#### Given passage:
+---+
There are lots of noises on my small property: I refuse to trim my lawn except along my borders so that deer, foxes, and scores of birds share my ground and the several hundred trees that I planted a quarter-century ago. This year, however, I've mowed more and there's less cover for the critters but things are just as noisy.

I woke up this morning to a new sound: a sustained "trilling" that was too persistent to be a bird. I eventually rolled out of bed, stepped into the sun room, and looked directly into the eyes of a mother raccoon and her half-grown offspring. She led, it followed, right forepaw latched to her fur, left forepaw to the ladder, and two back paws planted on the step below. The kid was probaby scared and let mom know it at every step.

The 'coons were fifteen feet up a ladder that I leaned up one corner of the house and underneath a loose eave that I intended to repair. That eave, however, shelters starlings every spring (most recently, a nest of four) and a homeless squirrel most winters and I like their company.
+---+
#### Source excerpt:
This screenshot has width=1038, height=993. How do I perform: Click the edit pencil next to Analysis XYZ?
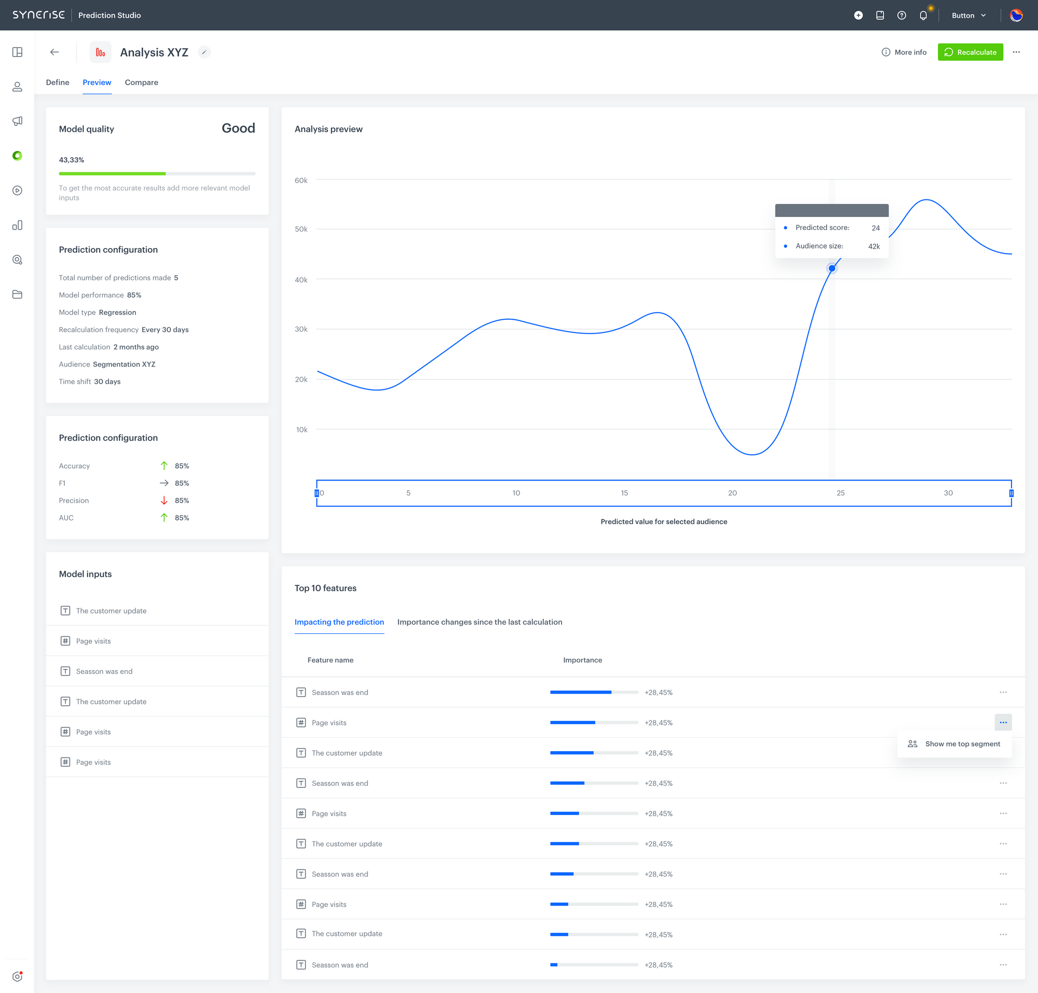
+---+
#### Set problem:
In the raccoon passage above, how high up the ladder were the mother raccoon and her offspring?

#### Solution below:
Fifteen feet.